Os “ignorados” citados no título deste artigo eram os pacientes que chegavam ao manicômio sem nome ou documentos, despidos de qualquer identificação e nomeados como ignorado nº 1, nº 2 e tantos mais. Quem os traziam era a polícia, e eles sempre estavam marcados por hematomas e cortes que, muito provavelmente, eram resultados de uma sessão no DOPS ou DOI-CODI mais próximo. Uma vez lá, ficavam nos espaços reservados aos mais perigosos e recebiam os piores tratamentos.
[…] vinha sem nome, polícia trazia, de repente no dia seguinte tava morto […] hemorragia interna, era o diagnóstico que os médicos davam de causa morte, é. Não existia investigação, morreu, acabou […] eles não tinham identificação, não tinha nome, eles tinham um número, ignorado número tal (ibid., 2016)
Em 1992, Roberto Gouveia (PT) presidia uma comissão na Alesp, para investigar os mortos do Juquery.

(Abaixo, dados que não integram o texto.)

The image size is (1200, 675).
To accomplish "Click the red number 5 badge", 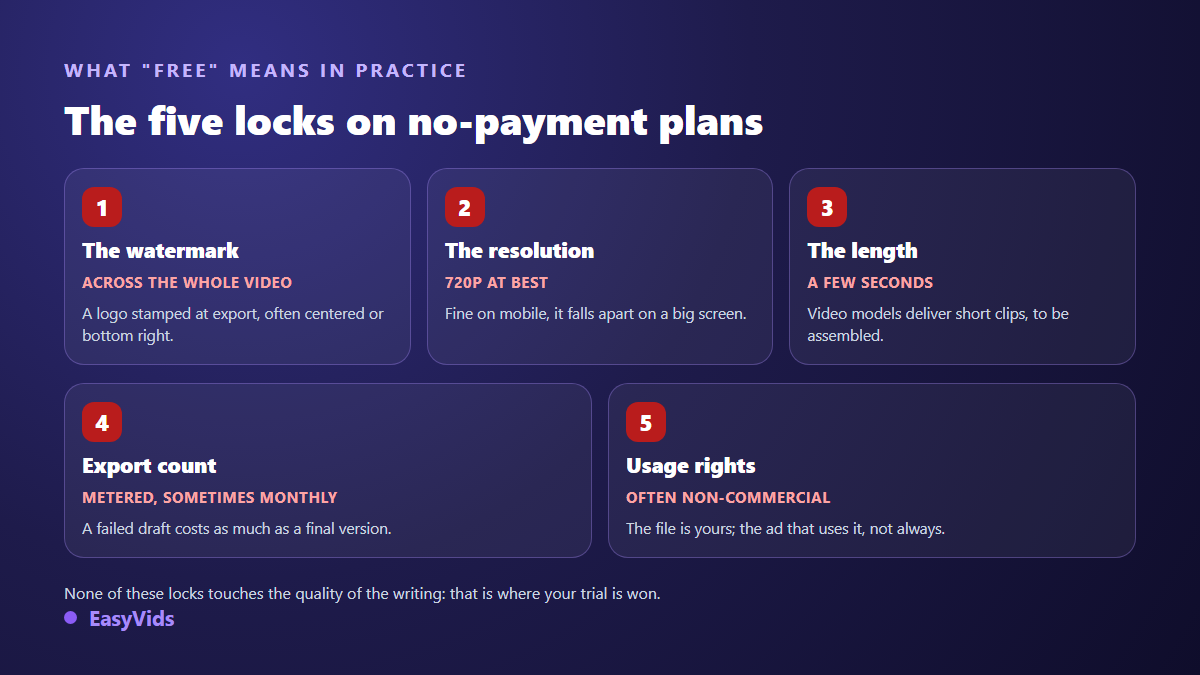I will [646, 422].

Nesse mesmo ano, eles receberam dois livros que continham os óbitos dos internos entre 1965 e 1989. Por algum motivo, o motorista que entregou estes documentos e membros da comissão passaram a receber ameaças por telefone. Certamente, havia quem quisesse esconder estes dados, e isto se torna mais evidente porque, em 1978, boa parte do arquivo do complexo se queimou num incêndio causado por um “acesso de loucura de um paciente”. Com base nestes dois livros, os parlamentares chegaram à conclusão de que, em todo o tempo de existência do complexo, ocorreram 61 mil óbitos. Deste número, diz-se que 33.733 estavam enterrados no cemitério do hospício, onde “[…] haveria cerca de 7.000 adolescentes, crianças e natimortos, além de um número grande de membros amputados, como pernas e braços (BIANCARELLI, 1998)”3. Esses mortos se somam com a ossada de Perus, uma vala clandestina a 13 quilômetros do manicômio, descanso para 1.047 ossadas, entre as quais se encontram restos de militantes de esquerda presos pela repressão.

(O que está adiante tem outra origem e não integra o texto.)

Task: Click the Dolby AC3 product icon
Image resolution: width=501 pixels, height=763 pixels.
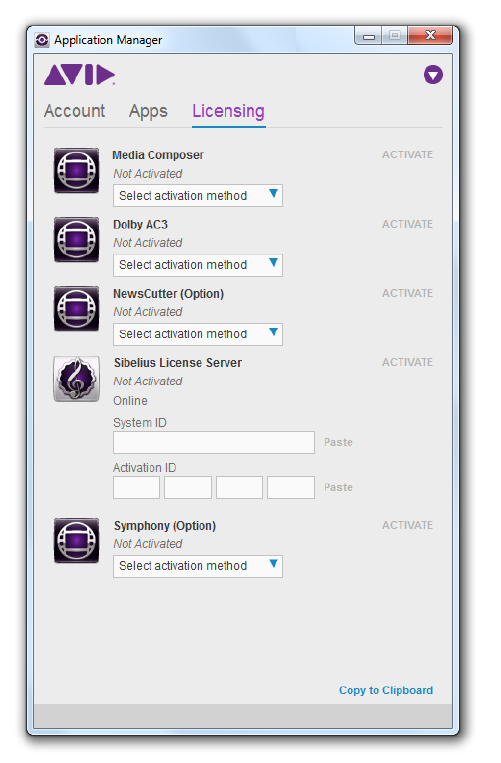Action: tap(76, 239)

No ano passado, em 2019, duas coisas são dignas de nota em relação ao local: a primeira é positiva, de que o manicômio é o lar de 57 pacientes e ao que tudo indica, eles recebem o tratamento e o cuidado que necessitam para ter um fim de vida digno; a segunda é sobre o encerramento das atividades de investigação sobre a ossada de Perus, ordenado por Bolsonaro. Encerrar as pesquisas sobre os desaparecidos, os grupos de extermínio ou os mortos do complexo é uma ferida e uma afronta à memória de tantas vidas perdidas e a do nosso país4.
O Juquery, o hospício de Barbacena e tantos outros eventos cruéis são uma parte de nossa história que é digna de vergonha, no entanto, para que não se repita, precisa ser memorada. Os massacres e holocaustos do passado são as marcas de uma era de obscurantismo passível de retornar. Quando se lança o que não se quer (ou não se deve) lembrar num limbo, o que isso causa é o não-aprendizado, e se não aprendemos, cometemos os mesmos erros.